Stored items:

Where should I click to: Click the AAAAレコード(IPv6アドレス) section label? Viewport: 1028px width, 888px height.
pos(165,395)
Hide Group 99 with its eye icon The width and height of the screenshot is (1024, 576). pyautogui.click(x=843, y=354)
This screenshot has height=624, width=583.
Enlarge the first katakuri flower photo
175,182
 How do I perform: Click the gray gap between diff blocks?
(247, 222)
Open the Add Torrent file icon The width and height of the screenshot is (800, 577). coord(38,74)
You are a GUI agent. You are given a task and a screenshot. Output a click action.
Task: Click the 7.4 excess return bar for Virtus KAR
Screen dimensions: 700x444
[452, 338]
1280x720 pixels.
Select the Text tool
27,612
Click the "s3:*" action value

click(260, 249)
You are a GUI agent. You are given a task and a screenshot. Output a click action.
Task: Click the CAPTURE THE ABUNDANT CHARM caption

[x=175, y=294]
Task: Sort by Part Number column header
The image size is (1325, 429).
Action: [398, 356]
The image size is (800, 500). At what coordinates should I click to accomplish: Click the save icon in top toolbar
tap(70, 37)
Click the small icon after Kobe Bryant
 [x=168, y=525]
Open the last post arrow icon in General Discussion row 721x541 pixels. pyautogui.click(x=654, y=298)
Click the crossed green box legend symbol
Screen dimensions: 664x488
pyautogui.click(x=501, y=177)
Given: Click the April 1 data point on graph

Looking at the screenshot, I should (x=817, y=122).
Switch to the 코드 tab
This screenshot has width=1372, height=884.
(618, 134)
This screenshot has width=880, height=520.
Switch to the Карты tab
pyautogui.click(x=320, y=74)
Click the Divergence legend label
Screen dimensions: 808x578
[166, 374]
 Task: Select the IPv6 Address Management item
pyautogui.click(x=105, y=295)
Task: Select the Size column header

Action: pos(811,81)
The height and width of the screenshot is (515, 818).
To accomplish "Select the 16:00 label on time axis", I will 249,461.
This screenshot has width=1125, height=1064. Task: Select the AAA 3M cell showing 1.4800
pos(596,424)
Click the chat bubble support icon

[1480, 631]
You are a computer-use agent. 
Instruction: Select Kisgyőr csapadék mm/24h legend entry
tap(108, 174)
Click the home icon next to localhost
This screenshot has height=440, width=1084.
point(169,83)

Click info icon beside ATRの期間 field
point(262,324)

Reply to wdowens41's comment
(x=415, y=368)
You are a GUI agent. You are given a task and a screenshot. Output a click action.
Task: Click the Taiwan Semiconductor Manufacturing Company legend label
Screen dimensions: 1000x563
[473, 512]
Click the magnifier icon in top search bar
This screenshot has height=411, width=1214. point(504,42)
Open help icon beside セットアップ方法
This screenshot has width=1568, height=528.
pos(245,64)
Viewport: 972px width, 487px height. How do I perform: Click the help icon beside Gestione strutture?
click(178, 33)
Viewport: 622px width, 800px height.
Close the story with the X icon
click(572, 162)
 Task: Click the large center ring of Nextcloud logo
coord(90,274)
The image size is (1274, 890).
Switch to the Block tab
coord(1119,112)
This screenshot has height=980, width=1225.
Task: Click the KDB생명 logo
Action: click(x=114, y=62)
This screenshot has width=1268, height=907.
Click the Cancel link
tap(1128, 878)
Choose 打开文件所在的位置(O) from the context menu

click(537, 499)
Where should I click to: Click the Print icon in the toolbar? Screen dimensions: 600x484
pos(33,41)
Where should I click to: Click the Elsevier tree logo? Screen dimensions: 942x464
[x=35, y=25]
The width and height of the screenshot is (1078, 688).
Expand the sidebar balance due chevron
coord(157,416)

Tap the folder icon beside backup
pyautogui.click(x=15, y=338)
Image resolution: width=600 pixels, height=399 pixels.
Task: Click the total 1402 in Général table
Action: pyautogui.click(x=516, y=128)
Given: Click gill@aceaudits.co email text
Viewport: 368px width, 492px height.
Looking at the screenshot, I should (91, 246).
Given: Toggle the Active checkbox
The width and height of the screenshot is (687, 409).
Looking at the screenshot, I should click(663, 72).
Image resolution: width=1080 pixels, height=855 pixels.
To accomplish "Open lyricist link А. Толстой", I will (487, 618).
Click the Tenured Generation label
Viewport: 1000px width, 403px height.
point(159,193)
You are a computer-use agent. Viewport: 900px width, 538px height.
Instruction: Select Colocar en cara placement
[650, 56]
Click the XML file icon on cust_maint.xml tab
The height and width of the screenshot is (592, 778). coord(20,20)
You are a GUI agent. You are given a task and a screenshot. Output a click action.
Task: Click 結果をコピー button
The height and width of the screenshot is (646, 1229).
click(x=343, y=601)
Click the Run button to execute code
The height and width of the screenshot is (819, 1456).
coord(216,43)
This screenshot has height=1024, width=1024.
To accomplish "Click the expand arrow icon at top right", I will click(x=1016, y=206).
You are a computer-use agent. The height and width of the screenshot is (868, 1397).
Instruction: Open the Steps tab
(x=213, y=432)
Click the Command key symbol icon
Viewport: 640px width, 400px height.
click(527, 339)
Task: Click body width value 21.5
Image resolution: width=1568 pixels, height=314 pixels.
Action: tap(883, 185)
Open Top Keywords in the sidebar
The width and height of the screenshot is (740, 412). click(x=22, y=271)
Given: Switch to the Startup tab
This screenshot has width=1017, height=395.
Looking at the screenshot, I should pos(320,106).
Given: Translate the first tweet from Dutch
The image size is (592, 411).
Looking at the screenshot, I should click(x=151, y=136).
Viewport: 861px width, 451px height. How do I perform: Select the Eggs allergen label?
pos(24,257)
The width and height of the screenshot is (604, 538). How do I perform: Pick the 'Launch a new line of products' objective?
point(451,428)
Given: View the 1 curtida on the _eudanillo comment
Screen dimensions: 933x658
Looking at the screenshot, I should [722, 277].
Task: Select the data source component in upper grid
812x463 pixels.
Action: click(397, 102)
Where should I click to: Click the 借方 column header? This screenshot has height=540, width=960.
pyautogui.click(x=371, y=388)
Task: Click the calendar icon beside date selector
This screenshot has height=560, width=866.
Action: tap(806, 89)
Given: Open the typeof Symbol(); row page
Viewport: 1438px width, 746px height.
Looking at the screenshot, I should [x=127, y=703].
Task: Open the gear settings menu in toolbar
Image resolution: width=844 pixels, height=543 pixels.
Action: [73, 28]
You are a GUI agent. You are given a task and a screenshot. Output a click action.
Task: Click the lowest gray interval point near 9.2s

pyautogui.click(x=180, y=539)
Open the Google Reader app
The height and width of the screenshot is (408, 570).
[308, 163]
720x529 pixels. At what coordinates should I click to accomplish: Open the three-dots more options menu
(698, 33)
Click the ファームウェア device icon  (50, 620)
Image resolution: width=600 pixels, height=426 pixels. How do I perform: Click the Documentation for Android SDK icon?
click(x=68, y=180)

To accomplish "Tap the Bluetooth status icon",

**WHAT THIS TASK INVOLVES:** What you return should be the records above, repeated exactly.

**WRITTEN SOLUTION:**
Where should I click to: Click the AAAAレコード(IPv6アドレス) section label? Viewport: 1028px width, 888px height.
pos(165,395)
Hide Group 99 with its eye icon The width and height of the screenshot is (1024, 576). pyautogui.click(x=843, y=354)
This screenshot has height=624, width=583.
Enlarge the first katakuri flower photo
175,182
 How do I perform: Click the gray gap between diff blocks?
(247, 222)
Open the Add Torrent file icon The width and height of the screenshot is (800, 577). coord(38,74)
You are a GUI agent. You are given a task and a screenshot. Output a click action.
Task: Click the 7.4 excess return bar for Virtus KAR
Screen dimensions: 700x444
[452, 338]
1280x720 pixels.
Select the Text tool
27,612
Click the "s3:*" action value

click(260, 249)
You are a GUI agent. You are given a task and a screenshot. Output a click action.
Task: Click the CAPTURE THE ABUNDANT CHARM caption

[x=175, y=294]
Task: Sort by Part Number column header
The image size is (1325, 429).
Action: [398, 356]
The image size is (800, 500). At what coordinates should I click to accomplish: Click the save icon in top toolbar
tap(70, 37)
Click the small icon after Kobe Bryant
 [x=168, y=525]
Open the last post arrow icon in General Discussion row 721x541 pixels. pyautogui.click(x=654, y=298)
Click the crossed green box legend symbol
Screen dimensions: 664x488
pyautogui.click(x=501, y=177)
Given: Click the April 1 data point on graph

Looking at the screenshot, I should (x=817, y=122).
Switch to the 코드 tab
This screenshot has width=1372, height=884.
(618, 134)
This screenshot has width=880, height=520.
Switch to the Карты tab
pyautogui.click(x=320, y=74)
Click the Divergence legend label
Screen dimensions: 808x578
[166, 374]
 Task: Select the IPv6 Address Management item
pyautogui.click(x=105, y=295)
Task: Select the Size column header

Action: pos(811,81)
The height and width of the screenshot is (515, 818).
To accomplish "Select the 16:00 label on time axis", I will 249,461.
This screenshot has width=1125, height=1064. Task: Select the AAA 3M cell showing 1.4800
pos(596,424)
Click the chat bubble support icon

[1480, 631]
You are a computer-use agent. 
Instruction: Select Kisgyőr csapadék mm/24h legend entry
tap(108, 174)
Click the home icon next to localhost
This screenshot has height=440, width=1084.
point(169,83)

Click info icon beside ATRの期間 field
point(262,324)

Reply to wdowens41's comment
(x=415, y=368)
You are a GUI agent. You are given a task and a screenshot. Output a click action.
Task: Click the Taiwan Semiconductor Manufacturing Company legend label
Screen dimensions: 1000x563
[473, 512]
Click the magnifier icon in top search bar
This screenshot has height=411, width=1214. point(504,42)
Open help icon beside セットアップ方法
This screenshot has width=1568, height=528.
pos(245,64)
Viewport: 972px width, 487px height. How do I perform: Click the help icon beside Gestione strutture?
click(178, 33)
Viewport: 622px width, 800px height.
Close the story with the X icon
click(572, 162)
 Task: Click the large center ring of Nextcloud logo
coord(90,274)
The image size is (1274, 890).
Switch to the Block tab
coord(1119,112)
This screenshot has height=980, width=1225.
Task: Click the KDB생명 logo
Action: click(x=114, y=62)
This screenshot has width=1268, height=907.
Click the Cancel link
tap(1128, 878)
Choose 打开文件所在的位置(O) from the context menu

click(537, 499)
Where should I click to: Click the Print icon in the toolbar? Screen dimensions: 600x484
pos(33,41)
Where should I click to: Click the Elsevier tree logo? Screen dimensions: 942x464
[x=35, y=25]
The width and height of the screenshot is (1078, 688).
Expand the sidebar balance due chevron
coord(157,416)

Tap the folder icon beside backup
pyautogui.click(x=15, y=338)
Image resolution: width=600 pixels, height=399 pixels.
Task: Click the total 1402 in Général table
Action: pyautogui.click(x=516, y=128)
Given: Click gill@aceaudits.co email text
Viewport: 368px width, 492px height.
Looking at the screenshot, I should (91, 246).
Given: Toggle the Active checkbox
The width and height of the screenshot is (687, 409).
Looking at the screenshot, I should click(663, 72).
Image resolution: width=1080 pixels, height=855 pixels.
To accomplish "Open lyricist link А. Толстой", I will (487, 618).
Click the Tenured Generation label
Viewport: 1000px width, 403px height.
point(159,193)
You are a computer-use agent. Viewport: 900px width, 538px height.
Instruction: Select Colocar en cara placement
[650, 56]
Click the XML file icon on cust_maint.xml tab
The height and width of the screenshot is (592, 778). coord(20,20)
You are a GUI agent. You are given a task and a screenshot. Output a click action.
Task: Click 結果をコピー button
The height and width of the screenshot is (646, 1229).
click(x=343, y=601)
Click the Run button to execute code
The height and width of the screenshot is (819, 1456).
coord(216,43)
This screenshot has height=1024, width=1024.
To accomplish "Click the expand arrow icon at top right", I will click(x=1016, y=206).
You are a computer-use agent. The height and width of the screenshot is (868, 1397).
Instruction: Open the Steps tab
(x=213, y=432)
Click the Command key symbol icon
Viewport: 640px width, 400px height.
click(527, 339)
Task: Click body width value 21.5
Image resolution: width=1568 pixels, height=314 pixels.
Action: tap(883, 185)
Open Top Keywords in the sidebar
The width and height of the screenshot is (740, 412). click(x=22, y=271)
Given: Switch to the Startup tab
This screenshot has width=1017, height=395.
Looking at the screenshot, I should pos(320,106).
Given: Translate the first tweet from Dutch
The image size is (592, 411).
Looking at the screenshot, I should click(x=151, y=136).
Viewport: 861px width, 451px height. How do I perform: Select the Eggs allergen label?
pos(24,257)
The width and height of the screenshot is (604, 538). How do I perform: Pick the 'Launch a new line of products' objective?
point(451,428)
Given: View the 1 curtida on the _eudanillo comment
Screen dimensions: 933x658
Looking at the screenshot, I should [722, 277].
Task: Select the data source component in upper grid
812x463 pixels.
Action: click(397, 102)
Where should I click to: Click the 借方 column header? This screenshot has height=540, width=960.
pyautogui.click(x=371, y=388)
Task: Click the calendar icon beside date selector
This screenshot has height=560, width=866.
Action: tap(806, 89)
Given: Open the typeof Symbol(); row page
Viewport: 1438px width, 746px height.
Looking at the screenshot, I should [x=127, y=703].
Task: Open the gear settings menu in toolbar
Image resolution: width=844 pixels, height=543 pixels.
Action: [73, 28]
You are a GUI agent. You are given a task and a screenshot. Output a click action.
Task: Click the lowest gray interval point near 9.2s

pyautogui.click(x=180, y=539)
Open the Google Reader app
The height and width of the screenshot is (408, 570).
[308, 163]
720x529 pixels. At what coordinates should I click to accomplish: Open the three-dots more options menu
(698, 33)
Click the ファームウェア device icon  (50, 620)
Image resolution: width=600 pixels, height=426 pixels. How do I perform: Click the Documentation for Android SDK icon?
click(x=68, y=180)

To accomplish "Tap the Bluetooth status icon",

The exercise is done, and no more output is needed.